One Small Step For Man, One Giant ‘One-Upmanship’ for the USA.
This feature first appeared in the Darton Arrrow in July 2019
On the 20th July 1969, fifty years ago this month, Neil Armstrong climbed out of the Apollo 11 space module, the Eagle, and became the first man to walk on the surface of the moon.
And with his simple statement, “That’s one small step for man, one giant leap for mankind,” he drew a defining line in the ‘space race’ between the USA and Russia during a very turbulent time. There had been a heightened tension between the world’s two great powers following the end of WW2 (Cold War), with ‘space’ becoming the dramatic arena in which the super powers could prove their technical superiority over the other.
Russia struck the first blow. On October 4, 1957, they launched an inter-continental ballistic missile called Sputnik (“traveller”), the world’s first man-made object to be placed into the Earth’s orbit. This came as an unpleasant surprise to the US as it meant that they had the technology to drop an atomic warhead on to the US mainland. By 1958, however, the U.S. launched its own satellite, Explorer I. the same year that President Dwight Eisenhower authorised the National Aeronautics and Space Administration (NASA) to be established.

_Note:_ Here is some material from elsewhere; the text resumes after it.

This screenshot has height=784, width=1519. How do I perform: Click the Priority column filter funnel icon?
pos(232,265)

In 1959 Russia launched the first space probe, the ‘Luna 2’, which was the first probe to hit the moon. But it was in April 1961 that the Soviets won the biggest accolade when cosmonaut Yuri Gagarin became the first human to orbit Earth in the Vostok 1. They beat the US by just one month for on May 5 1961, astronaut Alan Shepard became the first American astronaut in space. It was at this time that President John F. Kennedy made the bold, public claim that the U.S. would be the first Country to land a man on the moon and it would happen before the end of that decade. This established NASA’s lunar landing program – Project Apollo.
On July 16, 1969 with just five months to go, U.S. astronauts Neil Armstrong, Edwin “Buzz” Aldrin and Michael Collins set off on the Apollo 11 space mission, successfully landing on July 20; winning the ultimate accolade.

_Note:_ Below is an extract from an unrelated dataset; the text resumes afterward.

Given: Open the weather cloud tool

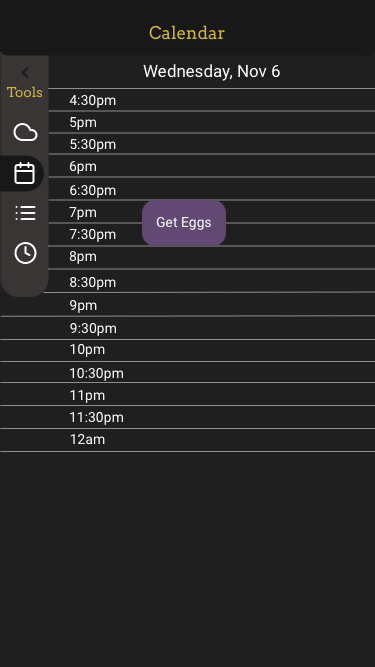Looking at the screenshot, I should point(25,133).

Following in their path, there were five subsequent Apollo missions that landed men on the Moon and one failure and possibly the second most famous spacecraft, Apollo 13, about which the dramatic film was made. This failed attempt nearly resulted in the death of the three man crew. As it was, all of the nine manned Apollo missions that flew, all returned safely to the Earth.

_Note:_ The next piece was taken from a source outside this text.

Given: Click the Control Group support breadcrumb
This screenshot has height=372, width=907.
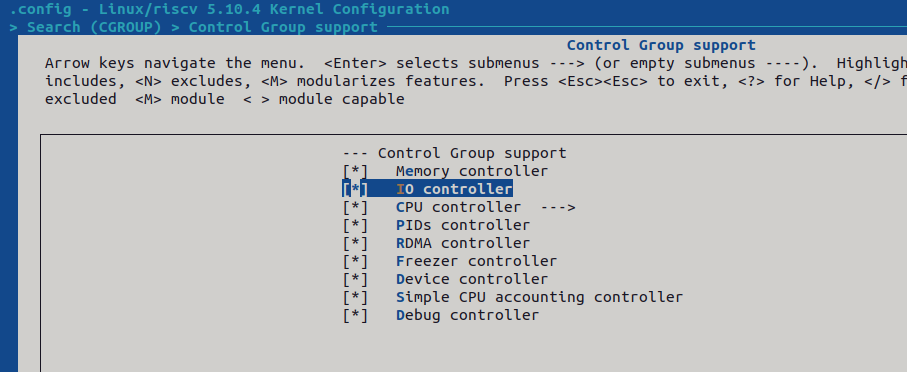Looking at the screenshot, I should 283,27.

The Soviets had four failed attempts to launch a lunar landing craft between 1969 and 1972, including a spectacular launch-pad explosion in July 1969. In 1975, however, a new era of friendship started when a US and a Russian space craft, docked, with the commanders greeting each other with their “handshake in space”.
In 2009, The Chinese lunar orbiter Chang’e 1 carried out a controlled crash landing onto the surface of the Moon. Since then, the rover mission, Chang’e 3 soft-landed on 14 December 2013, as did its successor, Chang’e 4, on 3 January 2019. This was the first craft to land on the ‘Dark Side of The Moon’.